## Reading text
In silico modelling is an important aspect of drug discovery and preclinical drug development because it provides low-cost prediction of pharmacokinetic (PK) parameters, which can help focus and de-risk drug discovery pipelines early on.
The kidneys play a vital role in the elimination of xenobiotics and their metabolic products from the body. Renal clearance is particularly important for molecules with low or negligible hepatic clearance. It is a complex process which includes glomerular filtration, tubular secretion and tubular reabsorption with active transport playing a major role in influencing these processes. Very few renal clearance models are available which illustrates the difficulties in developing useful tools for predicting this property.
Cyprotex has developed a novel state-space model for predicting human in vivo renal clearance and urinary elimination of chemicals. This model was optimised using xenobiotic plasma concentration and urine excretion time series data following intravenous (bolus and infusion), oral and subcutaneous dosing. The unknown model parameters were estimated using 5,000 data points drawn from 125 compounds. Three distinct statistical models were generated to predict the renal elimination rate constant, kr, using an in-house statistical pattern recognition system. These three statistical models were based on the following inputs:
- Structural descriptors only
- Structural descriptors and predicted protein binding (a Cyprotex proprietary model)

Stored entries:
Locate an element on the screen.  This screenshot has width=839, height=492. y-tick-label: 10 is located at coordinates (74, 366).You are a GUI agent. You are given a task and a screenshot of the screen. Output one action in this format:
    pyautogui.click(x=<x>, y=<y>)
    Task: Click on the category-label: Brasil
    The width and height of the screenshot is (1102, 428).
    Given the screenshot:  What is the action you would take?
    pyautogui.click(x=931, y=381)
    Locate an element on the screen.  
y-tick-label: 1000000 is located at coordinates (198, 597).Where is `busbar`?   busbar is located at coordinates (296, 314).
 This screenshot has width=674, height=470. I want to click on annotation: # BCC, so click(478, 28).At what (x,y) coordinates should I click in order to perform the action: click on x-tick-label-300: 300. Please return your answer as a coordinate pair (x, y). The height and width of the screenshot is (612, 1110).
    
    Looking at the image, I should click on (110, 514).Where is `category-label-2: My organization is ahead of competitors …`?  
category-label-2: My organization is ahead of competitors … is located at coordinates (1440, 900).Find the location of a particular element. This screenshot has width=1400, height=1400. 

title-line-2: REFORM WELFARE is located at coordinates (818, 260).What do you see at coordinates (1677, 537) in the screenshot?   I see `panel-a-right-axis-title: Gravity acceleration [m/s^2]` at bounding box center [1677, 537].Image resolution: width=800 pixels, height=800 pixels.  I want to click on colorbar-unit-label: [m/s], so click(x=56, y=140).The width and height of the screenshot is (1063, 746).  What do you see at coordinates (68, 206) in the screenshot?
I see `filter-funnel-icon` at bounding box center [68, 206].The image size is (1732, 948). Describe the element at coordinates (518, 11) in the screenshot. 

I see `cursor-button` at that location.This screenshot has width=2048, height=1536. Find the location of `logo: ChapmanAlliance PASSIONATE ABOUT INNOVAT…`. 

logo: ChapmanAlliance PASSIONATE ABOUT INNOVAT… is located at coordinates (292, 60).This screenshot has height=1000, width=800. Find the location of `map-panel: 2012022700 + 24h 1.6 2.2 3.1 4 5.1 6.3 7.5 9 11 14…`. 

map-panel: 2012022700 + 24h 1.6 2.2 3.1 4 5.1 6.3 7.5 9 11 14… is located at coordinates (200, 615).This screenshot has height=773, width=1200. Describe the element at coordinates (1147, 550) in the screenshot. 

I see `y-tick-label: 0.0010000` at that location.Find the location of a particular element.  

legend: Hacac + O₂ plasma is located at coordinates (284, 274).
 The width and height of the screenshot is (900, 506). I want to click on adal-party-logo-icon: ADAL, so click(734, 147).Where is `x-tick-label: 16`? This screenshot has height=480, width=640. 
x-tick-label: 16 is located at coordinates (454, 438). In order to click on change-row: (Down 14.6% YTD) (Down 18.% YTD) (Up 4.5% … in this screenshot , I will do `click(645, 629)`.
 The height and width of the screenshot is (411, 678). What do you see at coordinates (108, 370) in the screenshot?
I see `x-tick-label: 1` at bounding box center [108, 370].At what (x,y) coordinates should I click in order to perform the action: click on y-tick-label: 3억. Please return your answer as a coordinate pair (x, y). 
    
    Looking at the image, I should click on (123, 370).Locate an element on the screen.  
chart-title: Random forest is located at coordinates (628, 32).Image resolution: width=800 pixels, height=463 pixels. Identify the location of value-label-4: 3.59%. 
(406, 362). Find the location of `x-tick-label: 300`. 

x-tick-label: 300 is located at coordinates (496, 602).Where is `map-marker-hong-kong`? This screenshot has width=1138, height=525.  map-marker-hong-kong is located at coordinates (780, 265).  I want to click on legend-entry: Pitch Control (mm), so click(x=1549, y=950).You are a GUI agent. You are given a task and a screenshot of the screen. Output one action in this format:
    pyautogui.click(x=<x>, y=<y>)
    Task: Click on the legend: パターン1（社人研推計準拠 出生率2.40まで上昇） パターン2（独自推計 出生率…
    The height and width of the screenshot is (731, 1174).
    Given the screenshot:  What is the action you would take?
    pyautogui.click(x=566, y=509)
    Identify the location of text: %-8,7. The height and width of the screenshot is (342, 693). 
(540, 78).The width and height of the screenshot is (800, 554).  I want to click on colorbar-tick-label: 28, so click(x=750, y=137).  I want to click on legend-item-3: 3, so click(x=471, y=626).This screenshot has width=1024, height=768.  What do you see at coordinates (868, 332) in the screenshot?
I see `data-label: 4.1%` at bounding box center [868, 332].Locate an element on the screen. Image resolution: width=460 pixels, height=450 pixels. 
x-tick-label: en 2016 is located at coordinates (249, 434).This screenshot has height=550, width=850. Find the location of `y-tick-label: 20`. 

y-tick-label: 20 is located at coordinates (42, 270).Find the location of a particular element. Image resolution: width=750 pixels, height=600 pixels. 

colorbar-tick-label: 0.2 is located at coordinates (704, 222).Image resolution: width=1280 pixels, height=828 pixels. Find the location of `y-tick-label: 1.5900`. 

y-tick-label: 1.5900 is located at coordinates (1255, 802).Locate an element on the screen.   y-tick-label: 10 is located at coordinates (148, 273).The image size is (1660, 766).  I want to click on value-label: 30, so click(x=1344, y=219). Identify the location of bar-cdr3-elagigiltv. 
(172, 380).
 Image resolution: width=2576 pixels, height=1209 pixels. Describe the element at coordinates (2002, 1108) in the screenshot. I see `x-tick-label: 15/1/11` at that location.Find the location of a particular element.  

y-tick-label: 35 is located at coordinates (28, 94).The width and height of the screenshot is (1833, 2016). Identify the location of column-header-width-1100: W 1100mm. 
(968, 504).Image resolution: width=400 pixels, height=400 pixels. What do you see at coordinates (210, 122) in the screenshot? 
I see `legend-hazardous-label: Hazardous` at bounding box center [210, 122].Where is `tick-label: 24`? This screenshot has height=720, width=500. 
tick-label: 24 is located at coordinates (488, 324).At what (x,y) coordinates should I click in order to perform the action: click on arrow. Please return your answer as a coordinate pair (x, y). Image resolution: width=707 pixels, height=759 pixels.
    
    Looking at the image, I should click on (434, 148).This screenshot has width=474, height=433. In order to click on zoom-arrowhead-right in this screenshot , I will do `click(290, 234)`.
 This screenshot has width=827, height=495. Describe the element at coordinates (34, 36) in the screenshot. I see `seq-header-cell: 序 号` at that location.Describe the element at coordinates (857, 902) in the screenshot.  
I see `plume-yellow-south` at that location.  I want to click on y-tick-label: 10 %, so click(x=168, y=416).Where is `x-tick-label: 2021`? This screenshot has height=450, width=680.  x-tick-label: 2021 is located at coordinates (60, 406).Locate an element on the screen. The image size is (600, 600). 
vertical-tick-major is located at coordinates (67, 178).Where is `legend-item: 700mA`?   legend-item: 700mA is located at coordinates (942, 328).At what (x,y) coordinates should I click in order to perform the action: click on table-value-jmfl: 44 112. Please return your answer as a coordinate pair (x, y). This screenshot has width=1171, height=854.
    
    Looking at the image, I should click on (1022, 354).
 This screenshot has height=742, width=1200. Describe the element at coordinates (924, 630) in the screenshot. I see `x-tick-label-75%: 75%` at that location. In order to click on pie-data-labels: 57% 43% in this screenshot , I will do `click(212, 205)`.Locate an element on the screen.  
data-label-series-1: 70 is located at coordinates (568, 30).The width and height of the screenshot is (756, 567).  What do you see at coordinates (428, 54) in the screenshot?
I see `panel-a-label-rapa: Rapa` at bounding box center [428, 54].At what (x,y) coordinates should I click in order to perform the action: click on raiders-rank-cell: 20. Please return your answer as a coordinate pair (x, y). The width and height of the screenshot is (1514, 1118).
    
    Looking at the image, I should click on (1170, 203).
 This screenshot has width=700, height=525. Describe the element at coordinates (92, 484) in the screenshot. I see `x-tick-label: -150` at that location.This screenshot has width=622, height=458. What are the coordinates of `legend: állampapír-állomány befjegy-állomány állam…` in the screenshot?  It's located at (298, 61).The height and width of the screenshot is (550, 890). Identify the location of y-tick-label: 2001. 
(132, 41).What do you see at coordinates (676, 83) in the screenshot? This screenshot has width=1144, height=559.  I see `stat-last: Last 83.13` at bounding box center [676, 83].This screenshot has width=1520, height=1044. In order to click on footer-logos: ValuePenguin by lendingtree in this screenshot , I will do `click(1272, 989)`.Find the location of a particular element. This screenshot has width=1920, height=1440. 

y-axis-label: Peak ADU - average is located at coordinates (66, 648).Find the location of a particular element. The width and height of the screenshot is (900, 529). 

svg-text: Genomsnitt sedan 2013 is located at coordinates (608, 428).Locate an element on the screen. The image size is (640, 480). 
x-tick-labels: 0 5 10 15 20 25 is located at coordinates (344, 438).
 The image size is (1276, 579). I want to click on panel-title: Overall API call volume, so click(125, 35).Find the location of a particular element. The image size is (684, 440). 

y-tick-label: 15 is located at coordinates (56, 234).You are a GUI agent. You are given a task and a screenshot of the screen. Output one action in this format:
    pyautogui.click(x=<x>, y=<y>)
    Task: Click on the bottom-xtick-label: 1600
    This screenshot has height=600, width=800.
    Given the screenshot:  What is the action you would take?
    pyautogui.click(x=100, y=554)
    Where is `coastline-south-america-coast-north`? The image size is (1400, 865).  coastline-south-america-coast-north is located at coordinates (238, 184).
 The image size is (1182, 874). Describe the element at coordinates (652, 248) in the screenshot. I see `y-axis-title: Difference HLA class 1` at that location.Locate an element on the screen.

## Tasks to carry out
**A.** In the renal clearance text, recast the paragraph beginning "The kidneys play a vital role" as a short list that keeps its main facts.
**B.** Resume the renal clearance text from the point where it stops.
None of the data above is needed.

## Responses to the tasks
**A.**
- The kidneys are vital for removing xenobiotics and their metabolic products from the body.
- Renal clearance matters most for molecules with low or negligible hepatic clearance.
- It is a complex process made up of glomerular filtration, tubular secretion and tubular reabsorption, with active transport playing a major role.
- Very few renal clearance models exist, which shows how hard it is to build useful tools for predicting this property.

**B.**
- Structural descriptors and observed plasma protein binding data.
It was clear from the validation of the models that including plasma protein binding has enhanced the predictive accuracy of the model. However, the lack of any transporter data is a limitation and future development will investigate the impact of these additional in vitro data on model performance. Cyprotex will also evaluate the effect of incorporating the renal clearance model into whole body physiologically-based pharmacokinetic (PBPK) models such as the recently introduced chemPKTM. In addition, further development of the renal clearance model could contribute to nephrotoxicity prediction through modelling local, intra-renal xenobiotic concentrations.
This research was recently presented at the Eurotox 2015 congress in Porto, Portugal by Dr Mohammed Atari, Mathematical Modeller at Cyprotex.